I can imagine how using the word correction could get you in trouble. I one time suggested rolling a puppy into the submissive position in order to care for his nails, and was accused of child abuse. I guess some people can't differentiate between a child and a puppy.


----------



## Pointgold (Jun 6, 2007)

JoelSilverman said:


> Why does everyone seem to understand this except for you???


Dumb blond.


----------



## katieanddusty (Feb 9, 2006)

I think it's a little misleading/dangerous to say how you can't imagine training without corrections on a forum that is read by people with a wide variety of education on dog training, when some of them probably hear "correction" and only think leash pop, bop on the nose, etc. Of course if you define asking a dog to do a behavior again as a correction, no one trains without "corrections." But it is very possible to train using no positive punishment and only use negative punishment or extinction to eliminate unwanted behaviors. And it wouldn't be good for a lurker who is just dropping by or something to see that the big fancy TV star uses corrections all the time and go out and yank on their dog's leash continuously because that's what they think a correction is.

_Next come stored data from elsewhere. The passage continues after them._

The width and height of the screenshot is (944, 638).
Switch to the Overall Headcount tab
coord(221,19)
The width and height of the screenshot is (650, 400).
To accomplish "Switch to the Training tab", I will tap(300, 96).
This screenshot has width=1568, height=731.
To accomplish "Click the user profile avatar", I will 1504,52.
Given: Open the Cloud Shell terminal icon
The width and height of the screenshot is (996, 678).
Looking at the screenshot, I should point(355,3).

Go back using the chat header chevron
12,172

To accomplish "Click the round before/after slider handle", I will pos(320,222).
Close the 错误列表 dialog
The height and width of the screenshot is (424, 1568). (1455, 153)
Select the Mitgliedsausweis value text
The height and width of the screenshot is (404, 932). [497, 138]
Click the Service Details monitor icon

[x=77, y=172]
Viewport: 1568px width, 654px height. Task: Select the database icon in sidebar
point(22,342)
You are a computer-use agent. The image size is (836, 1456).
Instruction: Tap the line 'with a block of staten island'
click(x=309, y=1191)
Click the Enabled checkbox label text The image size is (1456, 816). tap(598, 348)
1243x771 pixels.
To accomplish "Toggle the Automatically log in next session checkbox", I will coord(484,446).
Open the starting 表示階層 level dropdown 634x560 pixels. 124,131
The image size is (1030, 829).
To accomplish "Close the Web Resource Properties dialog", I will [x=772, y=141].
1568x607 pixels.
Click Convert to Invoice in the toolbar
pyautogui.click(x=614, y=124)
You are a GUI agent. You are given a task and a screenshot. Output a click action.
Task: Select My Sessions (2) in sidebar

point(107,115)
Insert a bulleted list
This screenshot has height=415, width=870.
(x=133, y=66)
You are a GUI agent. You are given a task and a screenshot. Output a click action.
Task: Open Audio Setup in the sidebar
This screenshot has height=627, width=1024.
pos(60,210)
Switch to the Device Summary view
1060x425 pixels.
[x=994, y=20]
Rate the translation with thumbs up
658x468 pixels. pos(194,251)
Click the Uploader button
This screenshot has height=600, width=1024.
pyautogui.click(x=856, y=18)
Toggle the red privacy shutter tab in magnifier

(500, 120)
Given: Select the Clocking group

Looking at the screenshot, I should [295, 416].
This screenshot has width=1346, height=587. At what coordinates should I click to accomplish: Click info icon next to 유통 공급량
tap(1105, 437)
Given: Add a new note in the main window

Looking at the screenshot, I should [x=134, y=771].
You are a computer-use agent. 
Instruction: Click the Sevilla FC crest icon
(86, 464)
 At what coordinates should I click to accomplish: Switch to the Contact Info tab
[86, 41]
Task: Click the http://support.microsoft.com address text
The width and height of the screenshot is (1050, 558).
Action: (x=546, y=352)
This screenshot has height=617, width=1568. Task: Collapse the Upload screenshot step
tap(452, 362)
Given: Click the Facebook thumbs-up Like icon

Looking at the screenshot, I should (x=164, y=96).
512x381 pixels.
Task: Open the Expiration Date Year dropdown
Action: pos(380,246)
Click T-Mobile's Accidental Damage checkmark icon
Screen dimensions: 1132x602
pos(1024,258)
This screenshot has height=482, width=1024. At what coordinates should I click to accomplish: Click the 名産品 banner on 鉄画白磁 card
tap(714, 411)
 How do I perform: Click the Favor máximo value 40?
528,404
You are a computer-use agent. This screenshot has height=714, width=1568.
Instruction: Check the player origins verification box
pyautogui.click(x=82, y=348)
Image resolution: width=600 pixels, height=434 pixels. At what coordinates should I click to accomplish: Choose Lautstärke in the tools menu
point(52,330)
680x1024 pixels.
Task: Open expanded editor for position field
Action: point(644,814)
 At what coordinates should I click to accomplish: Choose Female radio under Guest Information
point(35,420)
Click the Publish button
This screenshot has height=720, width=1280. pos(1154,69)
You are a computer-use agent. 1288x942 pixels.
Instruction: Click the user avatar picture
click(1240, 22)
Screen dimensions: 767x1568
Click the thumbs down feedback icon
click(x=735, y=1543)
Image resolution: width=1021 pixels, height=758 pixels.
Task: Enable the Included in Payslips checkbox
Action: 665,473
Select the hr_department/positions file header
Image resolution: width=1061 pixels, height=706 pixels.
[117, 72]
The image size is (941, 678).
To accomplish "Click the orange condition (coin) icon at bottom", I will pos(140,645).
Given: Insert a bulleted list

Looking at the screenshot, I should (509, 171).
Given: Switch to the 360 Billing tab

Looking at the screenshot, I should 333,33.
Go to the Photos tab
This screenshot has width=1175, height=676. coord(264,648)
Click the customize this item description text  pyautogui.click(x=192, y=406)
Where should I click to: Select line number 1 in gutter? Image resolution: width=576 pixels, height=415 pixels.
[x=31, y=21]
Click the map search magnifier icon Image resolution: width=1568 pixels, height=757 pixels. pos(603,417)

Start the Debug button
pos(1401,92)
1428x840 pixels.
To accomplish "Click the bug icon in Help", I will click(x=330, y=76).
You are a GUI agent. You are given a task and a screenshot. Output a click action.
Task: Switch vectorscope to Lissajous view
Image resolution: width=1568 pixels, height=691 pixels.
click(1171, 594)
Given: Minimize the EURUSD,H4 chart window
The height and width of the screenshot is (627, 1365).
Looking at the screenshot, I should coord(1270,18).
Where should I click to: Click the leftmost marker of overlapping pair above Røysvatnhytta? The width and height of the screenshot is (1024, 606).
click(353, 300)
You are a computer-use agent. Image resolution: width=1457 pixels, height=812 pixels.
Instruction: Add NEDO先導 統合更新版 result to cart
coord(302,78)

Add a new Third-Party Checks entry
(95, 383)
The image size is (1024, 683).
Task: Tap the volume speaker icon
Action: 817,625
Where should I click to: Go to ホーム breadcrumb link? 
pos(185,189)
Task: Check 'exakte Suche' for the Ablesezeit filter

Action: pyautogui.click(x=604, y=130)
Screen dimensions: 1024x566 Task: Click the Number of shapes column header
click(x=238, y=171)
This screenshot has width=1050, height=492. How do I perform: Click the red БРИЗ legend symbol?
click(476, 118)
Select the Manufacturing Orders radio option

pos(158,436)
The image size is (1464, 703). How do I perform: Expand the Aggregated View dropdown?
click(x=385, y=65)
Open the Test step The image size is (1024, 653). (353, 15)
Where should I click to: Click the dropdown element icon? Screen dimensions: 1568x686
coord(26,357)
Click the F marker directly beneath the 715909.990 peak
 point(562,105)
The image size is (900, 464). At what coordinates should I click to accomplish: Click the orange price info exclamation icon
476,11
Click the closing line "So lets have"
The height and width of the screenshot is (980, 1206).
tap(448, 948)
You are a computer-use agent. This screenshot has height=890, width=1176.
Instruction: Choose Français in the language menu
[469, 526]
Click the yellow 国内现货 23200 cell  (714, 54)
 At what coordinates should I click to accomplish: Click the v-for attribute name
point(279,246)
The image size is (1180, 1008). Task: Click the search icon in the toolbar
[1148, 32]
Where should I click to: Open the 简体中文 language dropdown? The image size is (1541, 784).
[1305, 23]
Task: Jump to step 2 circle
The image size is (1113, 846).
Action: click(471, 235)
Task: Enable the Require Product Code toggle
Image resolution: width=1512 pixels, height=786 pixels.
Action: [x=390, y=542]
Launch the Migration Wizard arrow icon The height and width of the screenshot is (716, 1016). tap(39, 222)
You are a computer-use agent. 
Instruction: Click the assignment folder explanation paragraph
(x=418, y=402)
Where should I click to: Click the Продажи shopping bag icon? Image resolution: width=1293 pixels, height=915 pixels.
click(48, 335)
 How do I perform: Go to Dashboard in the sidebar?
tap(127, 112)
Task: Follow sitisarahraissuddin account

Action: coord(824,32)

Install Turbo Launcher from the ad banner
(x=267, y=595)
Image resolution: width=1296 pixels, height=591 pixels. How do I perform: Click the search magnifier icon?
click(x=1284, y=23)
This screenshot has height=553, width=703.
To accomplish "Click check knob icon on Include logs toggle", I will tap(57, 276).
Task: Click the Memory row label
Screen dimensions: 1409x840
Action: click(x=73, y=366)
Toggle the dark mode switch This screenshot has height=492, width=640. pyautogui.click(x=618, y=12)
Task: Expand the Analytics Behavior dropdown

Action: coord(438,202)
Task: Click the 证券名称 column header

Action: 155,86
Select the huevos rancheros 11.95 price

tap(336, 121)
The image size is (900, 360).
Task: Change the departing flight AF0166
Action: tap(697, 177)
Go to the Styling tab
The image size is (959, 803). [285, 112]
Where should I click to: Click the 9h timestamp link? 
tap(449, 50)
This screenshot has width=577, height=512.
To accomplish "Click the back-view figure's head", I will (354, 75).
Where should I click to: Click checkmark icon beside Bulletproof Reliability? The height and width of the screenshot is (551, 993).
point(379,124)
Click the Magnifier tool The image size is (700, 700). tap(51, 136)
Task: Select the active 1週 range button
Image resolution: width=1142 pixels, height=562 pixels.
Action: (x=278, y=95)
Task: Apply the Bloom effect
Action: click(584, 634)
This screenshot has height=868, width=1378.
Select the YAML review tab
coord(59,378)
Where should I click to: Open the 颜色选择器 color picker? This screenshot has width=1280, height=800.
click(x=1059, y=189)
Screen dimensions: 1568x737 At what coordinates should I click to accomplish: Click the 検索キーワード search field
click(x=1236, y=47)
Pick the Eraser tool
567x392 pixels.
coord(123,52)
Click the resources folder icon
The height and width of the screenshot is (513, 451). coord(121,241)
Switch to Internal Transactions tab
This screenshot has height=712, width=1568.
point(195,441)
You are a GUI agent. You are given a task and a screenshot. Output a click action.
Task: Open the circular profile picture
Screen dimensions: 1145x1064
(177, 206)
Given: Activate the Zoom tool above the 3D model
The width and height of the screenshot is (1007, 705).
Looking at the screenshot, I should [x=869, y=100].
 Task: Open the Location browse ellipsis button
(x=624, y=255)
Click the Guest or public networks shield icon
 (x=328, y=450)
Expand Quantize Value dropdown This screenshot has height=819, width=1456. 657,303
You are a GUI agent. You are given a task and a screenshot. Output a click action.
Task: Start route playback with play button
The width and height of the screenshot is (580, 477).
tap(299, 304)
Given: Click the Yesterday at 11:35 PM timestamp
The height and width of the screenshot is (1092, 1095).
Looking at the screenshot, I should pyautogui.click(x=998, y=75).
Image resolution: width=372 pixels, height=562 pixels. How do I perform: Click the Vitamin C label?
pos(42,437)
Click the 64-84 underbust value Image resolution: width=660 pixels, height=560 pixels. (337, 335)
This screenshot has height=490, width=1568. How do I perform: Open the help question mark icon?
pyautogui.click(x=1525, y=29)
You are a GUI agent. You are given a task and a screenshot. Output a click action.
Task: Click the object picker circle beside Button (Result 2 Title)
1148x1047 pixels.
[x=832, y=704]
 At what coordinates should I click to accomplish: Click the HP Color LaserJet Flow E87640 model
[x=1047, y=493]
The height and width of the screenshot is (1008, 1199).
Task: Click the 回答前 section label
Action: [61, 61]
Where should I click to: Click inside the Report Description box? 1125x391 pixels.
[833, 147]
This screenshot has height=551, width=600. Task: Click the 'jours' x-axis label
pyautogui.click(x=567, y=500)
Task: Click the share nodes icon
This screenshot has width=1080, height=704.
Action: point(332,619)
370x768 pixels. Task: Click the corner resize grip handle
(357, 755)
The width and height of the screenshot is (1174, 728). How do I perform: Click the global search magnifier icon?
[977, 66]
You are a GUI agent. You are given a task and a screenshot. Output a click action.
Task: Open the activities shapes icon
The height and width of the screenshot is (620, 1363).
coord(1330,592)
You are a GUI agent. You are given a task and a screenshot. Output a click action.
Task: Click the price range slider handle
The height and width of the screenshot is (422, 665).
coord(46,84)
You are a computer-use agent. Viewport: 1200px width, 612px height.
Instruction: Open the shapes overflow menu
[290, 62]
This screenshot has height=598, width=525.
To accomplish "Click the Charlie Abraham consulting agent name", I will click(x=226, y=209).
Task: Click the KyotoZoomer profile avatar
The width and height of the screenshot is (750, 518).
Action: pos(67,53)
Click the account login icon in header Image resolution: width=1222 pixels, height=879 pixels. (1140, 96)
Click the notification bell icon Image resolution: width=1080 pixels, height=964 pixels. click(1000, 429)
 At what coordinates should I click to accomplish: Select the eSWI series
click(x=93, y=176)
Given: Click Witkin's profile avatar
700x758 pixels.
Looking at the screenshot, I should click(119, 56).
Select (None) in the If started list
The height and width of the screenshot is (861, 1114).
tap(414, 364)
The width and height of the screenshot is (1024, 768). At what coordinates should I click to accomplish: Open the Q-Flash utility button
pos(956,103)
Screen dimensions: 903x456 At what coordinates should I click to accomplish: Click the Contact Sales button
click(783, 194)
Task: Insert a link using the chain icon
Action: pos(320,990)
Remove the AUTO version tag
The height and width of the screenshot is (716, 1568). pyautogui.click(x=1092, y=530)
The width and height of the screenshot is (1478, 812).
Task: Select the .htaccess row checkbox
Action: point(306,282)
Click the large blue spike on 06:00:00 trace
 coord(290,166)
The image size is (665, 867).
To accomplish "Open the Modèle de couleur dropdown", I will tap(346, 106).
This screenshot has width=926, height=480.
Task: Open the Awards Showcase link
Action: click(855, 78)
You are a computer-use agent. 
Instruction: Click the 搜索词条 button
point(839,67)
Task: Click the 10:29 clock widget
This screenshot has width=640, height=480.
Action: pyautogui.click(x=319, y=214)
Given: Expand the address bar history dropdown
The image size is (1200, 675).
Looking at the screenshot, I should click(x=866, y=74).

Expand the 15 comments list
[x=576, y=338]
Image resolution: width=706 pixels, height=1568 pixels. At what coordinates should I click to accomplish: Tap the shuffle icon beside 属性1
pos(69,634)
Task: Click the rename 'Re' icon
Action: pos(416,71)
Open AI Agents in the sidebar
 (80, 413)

It's similar to saying "I use the alpha roll" when you apparently meant trimming puppies' nails with them on their backs. Of course most people are going to think you mean the macho violent Cesar Millan-style slamming a dog to the ground and holding it there until it stops struggling.


----------



## GoldenJoyx'stwo (Feb 25, 2007)

Well, that was a bit insulting. You could have gotten your point across with out the insult.


----------



## Jo Ellen (Feb 25, 2007)

I read this thread and it never occurred to me to "pop" my dog with the leash or bop her on the nose. I learned something very useful, and very kind.

I don't think most people here are impressionable dog owners. And I don't think of Joel Silverman as a "big fancy TV star." I think it's really cool that he is here, I enjoy reading all the discussions and I think we all have something positive to take away from what we are discussing.


----------



## vrocco1 (Feb 25, 2006)

Kimm said:


> Well, that was a bit insulting. You could have gotten your point across with out the insult.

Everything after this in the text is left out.